BEGIN Text shown
I think the crucial querstion is, "How large can we grow before local government truly ceases to be local?" We don't know because we're the only real democratic experiment in SL and we haven't grown yet. What I don't want to get lost in the growth process is the sense of our community as a 'neighborhood' I worry that even at 128K m2 and fiftyish citizens, we may lose that. My proposal to keep some authority at the sim level is in part about that maintenance of small communities.

As per the percentage of citizens required to be involved in the political system, it really is nearly a wash between the two proposals on the table except in the very short term. The very fact that either of these proposals are on the table is a sign that we are all thinking toward a medium to long term future where our system covers a handful of sims and perhaps 100 or 200 citizens.
END Text shown
BEGIN Data below
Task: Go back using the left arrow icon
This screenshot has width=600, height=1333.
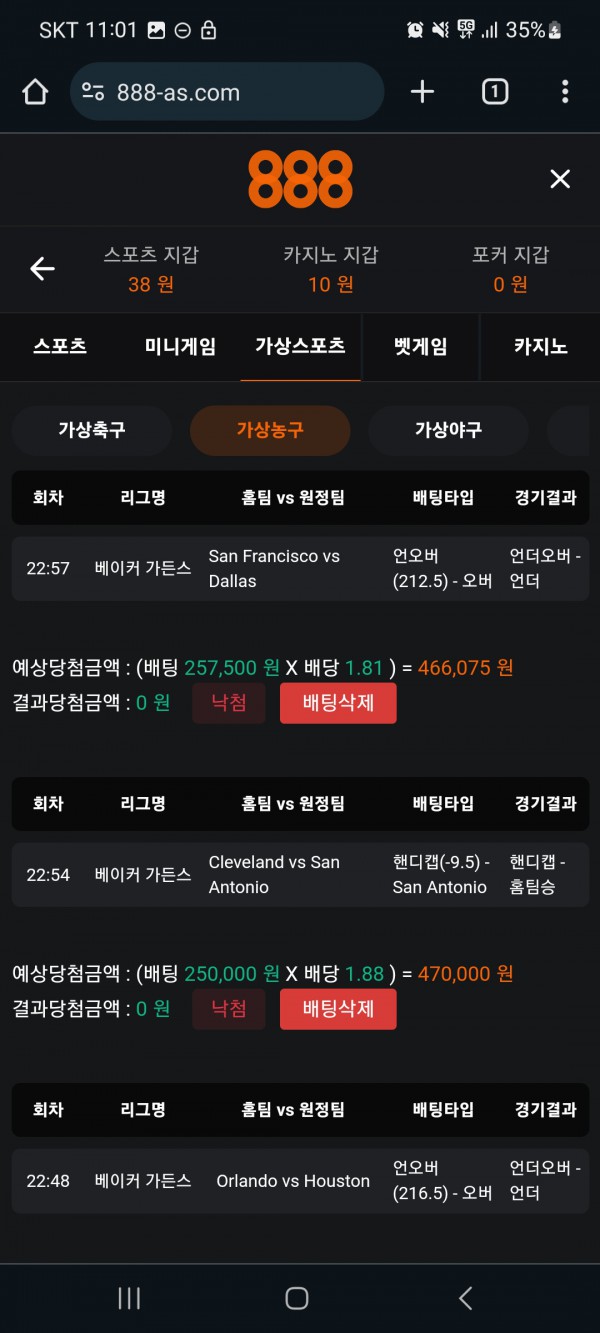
END Data below
### Directions:
1: In the text on local government growth, at what size and number of citizens does the writer worry the community may already lose its sense of being a neighborhood?
2: Continue the text on local government growth from where it stops.

### Answers provided:
1: At 128K m2 and fiftyish citizens.

2:
I am torn in my thinking regarding the current RA. I like the faction system as it now stands, and feel the requirements for simultaneous ranking of faction members and for platforms contribute a great deal to the issue driven nature of our political life. On the other hand I am troubled by the exclusion from the legislative branch of those who don't want to involve themselves in the operations of a faction.

My discomfort with the CSDF proposal to add sim reps to the RA turns back to a centralization issue. The CSDF proposal keeps sim reps always in a minority, for one thing. Another part of it is my wanting Colonia Nova to be more than just Neufreistadt West, where Fachwerken and Lederhosen give way to insulae and togas. I believe allowing subunits some autonomy -- letting them find their own ways to solve problems -- will create a diversity which will strengthen rather than weaken us.